So just letting people know that I'm keeping a movie diary of sorts (I mean if this blog isn't a diary in itself already, geez) over on Tumblr which can be viewed here. I like the way it looks but something tells me I ought to get onto Letterboxd or something. We'll see.

Anyways, I'm not really in the mood to write at length what worked and what didn't for the films I watched this week. I just don't have the energy to write that much right now so dotpoints it is.
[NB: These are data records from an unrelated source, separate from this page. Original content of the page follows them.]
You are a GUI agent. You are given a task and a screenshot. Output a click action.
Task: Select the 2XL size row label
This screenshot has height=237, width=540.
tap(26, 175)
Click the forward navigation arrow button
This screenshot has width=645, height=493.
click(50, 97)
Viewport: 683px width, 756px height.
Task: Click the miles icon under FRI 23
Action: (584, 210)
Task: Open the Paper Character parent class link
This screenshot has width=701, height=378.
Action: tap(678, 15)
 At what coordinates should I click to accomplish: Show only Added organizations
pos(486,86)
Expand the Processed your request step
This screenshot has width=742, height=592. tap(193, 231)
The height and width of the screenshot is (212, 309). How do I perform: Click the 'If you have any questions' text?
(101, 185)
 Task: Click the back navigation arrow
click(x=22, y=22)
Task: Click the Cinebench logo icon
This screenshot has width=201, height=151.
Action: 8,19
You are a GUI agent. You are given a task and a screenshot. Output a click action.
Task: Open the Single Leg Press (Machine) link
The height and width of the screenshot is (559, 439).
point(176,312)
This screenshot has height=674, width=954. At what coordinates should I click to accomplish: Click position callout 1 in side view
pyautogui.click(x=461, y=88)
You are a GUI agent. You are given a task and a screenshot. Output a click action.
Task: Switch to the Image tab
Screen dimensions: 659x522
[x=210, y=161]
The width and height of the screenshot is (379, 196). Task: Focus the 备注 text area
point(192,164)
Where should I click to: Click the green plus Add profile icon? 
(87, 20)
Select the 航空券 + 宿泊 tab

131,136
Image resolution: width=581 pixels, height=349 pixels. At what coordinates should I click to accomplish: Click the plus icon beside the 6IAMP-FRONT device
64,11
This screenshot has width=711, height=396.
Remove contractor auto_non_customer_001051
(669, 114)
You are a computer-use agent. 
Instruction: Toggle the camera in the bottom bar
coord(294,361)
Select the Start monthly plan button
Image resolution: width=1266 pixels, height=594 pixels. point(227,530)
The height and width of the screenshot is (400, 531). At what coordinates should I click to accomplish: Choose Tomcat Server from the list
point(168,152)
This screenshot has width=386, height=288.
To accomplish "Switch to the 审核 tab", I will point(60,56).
Hooray for short, succinct posting!


  • It might just be me but upon watching this film, it's become quite clear that Japan has a penchant for films about troubled/misguided youths, particularly those in high school.
  • Formerly belonging to a cult (based very much on the Aum Shinrikyo cult), a young boy goes in search of his younger sister, hoping to reunite with her.
  • Following up from a previous film of his, Harmful Insect, writer/director Akihiko Shiota manages to, once again, demonstrate the clear divide between the world of youths and adults with Canary.
  • Shares resemblance to the Koreeda film, Distance - and not just because of the cult aspect but due to the meandering nature of both films and its manipulation of memory. 
  • Interestingly enough, longtime Koreeda cinematographer, Yutaka Yamazaki lends his skills to the film (which do not go by unnoticed). 
  • Not quite as gripping of a film as you may think though - starts off strong but flashbacks to our protagonist's time with the cult impede the pace of the film (which was already slow enough to begin with).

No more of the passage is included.